- Directed by: David Bezmozgis
- Written by: David Bezmozgis Paige Cooper
- Based on: The Betrayers by David Bezmozgis
- Produced by: Bill Marks Anna Yatsenko Volodymyr Yatsenko
- Starring: Michael Aronov Simon McBurney Tina Benko
- Cinematography: Jared Raab
- Edited by: Orlee Buium
- Music by: Anton Dehtiarov
- Production companies: ForeFilms A71 Entertainment
- Distributed by: Vortex Media
- Release date: September 12, 2026 (TIFF);
- Running time: 90 minutes
- Country: Canada
- Language: English

= The Betrayers (film) =

2026 Canadian drama film

The Betrayers is a Canadian-Ukrainian drama film, directed by David Bezmozgis and released in 2026. An adaptation of his own 2014 novel of the same name, the film centres on Baruch (Michael Aronov), an Israeli politician and former Soviet dissident disgraced by scandal, who takes refuge in Crimea where he unexpectedly encounters Volodya (Simon McBurney), the man who originally betrayed him to the KGB many years earlier.

The cast also includes Kaelen Ohm and Tina Benko, as well as Roxanna Hope Radja, Elan Even, Aharon Jinjihashvili, Shauna MacDonald, Tara Nicodemo, Alex Ozerov-Meyer, Viktorija Portnova, Ronan Quiniou and Trudy Weiss in supporting roles.

==Distribution==
The film premiered in the Centrepiece program at the 2026 Toronto International Film Festival.

==Critical response==
For That Shelf, Rachel West wrote that "Bezmozgis’ ownership of the story works in his favour.

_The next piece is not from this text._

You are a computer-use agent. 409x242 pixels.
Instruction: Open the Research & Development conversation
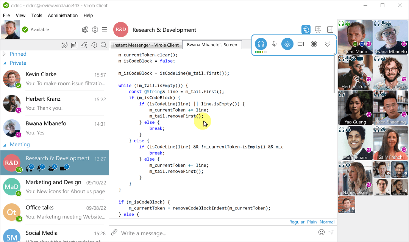(x=58, y=158)
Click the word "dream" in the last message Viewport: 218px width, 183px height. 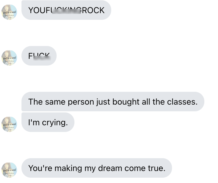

He focuses on the key points of his novel and translates them to the screen with precision. At times, the film feels akin to a John le Carré novel, demonstrating a keen understanding of when to pull back and when to hold onto a moment. The characters leap from the page while retaining the fullness they have in the novel."